### TASK BRIEF
Set down the listing again, word for word.

[[ GIVEN DATA open ]]

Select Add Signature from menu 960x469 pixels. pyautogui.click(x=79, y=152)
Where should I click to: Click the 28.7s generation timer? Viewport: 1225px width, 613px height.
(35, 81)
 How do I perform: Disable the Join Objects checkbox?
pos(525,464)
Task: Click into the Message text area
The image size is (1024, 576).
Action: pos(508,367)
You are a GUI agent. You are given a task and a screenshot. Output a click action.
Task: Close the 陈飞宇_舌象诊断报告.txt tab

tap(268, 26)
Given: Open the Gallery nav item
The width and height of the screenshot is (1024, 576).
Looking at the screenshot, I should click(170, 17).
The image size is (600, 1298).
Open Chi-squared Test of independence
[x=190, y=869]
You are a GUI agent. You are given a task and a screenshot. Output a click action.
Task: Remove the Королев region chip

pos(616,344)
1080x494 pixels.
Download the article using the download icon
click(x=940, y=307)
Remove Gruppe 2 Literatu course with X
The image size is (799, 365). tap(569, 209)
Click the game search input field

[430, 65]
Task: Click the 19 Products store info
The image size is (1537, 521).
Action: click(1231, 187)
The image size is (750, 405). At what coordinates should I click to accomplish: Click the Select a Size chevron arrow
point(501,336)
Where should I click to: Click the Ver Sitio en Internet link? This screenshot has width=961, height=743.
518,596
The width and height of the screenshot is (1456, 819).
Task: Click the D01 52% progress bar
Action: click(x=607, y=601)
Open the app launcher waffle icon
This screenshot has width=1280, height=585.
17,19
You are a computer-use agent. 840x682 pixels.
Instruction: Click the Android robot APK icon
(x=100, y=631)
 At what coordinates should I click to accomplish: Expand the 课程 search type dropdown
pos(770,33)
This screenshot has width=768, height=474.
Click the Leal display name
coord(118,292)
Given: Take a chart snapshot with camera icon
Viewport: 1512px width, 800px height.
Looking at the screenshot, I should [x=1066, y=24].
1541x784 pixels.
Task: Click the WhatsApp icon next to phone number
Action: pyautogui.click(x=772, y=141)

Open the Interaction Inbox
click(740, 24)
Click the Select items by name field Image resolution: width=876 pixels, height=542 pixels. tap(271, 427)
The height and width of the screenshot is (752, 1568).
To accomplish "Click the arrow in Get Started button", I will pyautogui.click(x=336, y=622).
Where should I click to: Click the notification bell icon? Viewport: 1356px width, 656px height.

[[ GIVEN DATA closed ]]

### EXERCISE SOLUTION
Select Add Signature from menu 960x469 pixels. pyautogui.click(x=79, y=152)
Where should I click to: Click the 28.7s generation timer? Viewport: 1225px width, 613px height.
(35, 81)
 How do I perform: Disable the Join Objects checkbox?
pos(525,464)
Task: Click into the Message text area
The image size is (1024, 576).
Action: pos(508,367)
You are a GUI agent. You are given a task and a screenshot. Output a click action.
Task: Close the 陈飞宇_舌象诊断报告.txt tab

tap(268, 26)
Given: Open the Gallery nav item
The width and height of the screenshot is (1024, 576).
Looking at the screenshot, I should click(170, 17).
The image size is (600, 1298).
Open Chi-squared Test of independence
[x=190, y=869]
You are a GUI agent. You are given a task and a screenshot. Output a click action.
Task: Remove the Королев region chip

pos(616,344)
1080x494 pixels.
Download the article using the download icon
click(x=940, y=307)
Remove Gruppe 2 Literatu course with X
The image size is (799, 365). tap(569, 209)
Click the game search input field

[430, 65]
Task: Click the 19 Products store info
The image size is (1537, 521).
Action: click(1231, 187)
The image size is (750, 405). At what coordinates should I click to accomplish: Click the Select a Size chevron arrow
point(501,336)
Where should I click to: Click the Ver Sitio en Internet link? This screenshot has width=961, height=743.
518,596
The width and height of the screenshot is (1456, 819).
Task: Click the D01 52% progress bar
Action: click(x=607, y=601)
Open the app launcher waffle icon
This screenshot has width=1280, height=585.
17,19
You are a computer-use agent. 840x682 pixels.
Instruction: Click the Android robot APK icon
(x=100, y=631)
 At what coordinates should I click to accomplish: Expand the 课程 search type dropdown
pos(770,33)
This screenshot has width=768, height=474.
Click the Leal display name
coord(118,292)
Given: Take a chart snapshot with camera icon
Viewport: 1512px width, 800px height.
Looking at the screenshot, I should [x=1066, y=24].
1541x784 pixels.
Task: Click the WhatsApp icon next to phone number
Action: pyautogui.click(x=772, y=141)

Open the Interaction Inbox
click(740, 24)
Click the Select items by name field Image resolution: width=876 pixels, height=542 pixels. tap(271, 427)
The height and width of the screenshot is (752, 1568).
To accomplish "Click the arrow in Get Started button", I will pyautogui.click(x=336, y=622).
Where should I click to: Click the notification bell icon? Viewport: 1356px width, 656px height.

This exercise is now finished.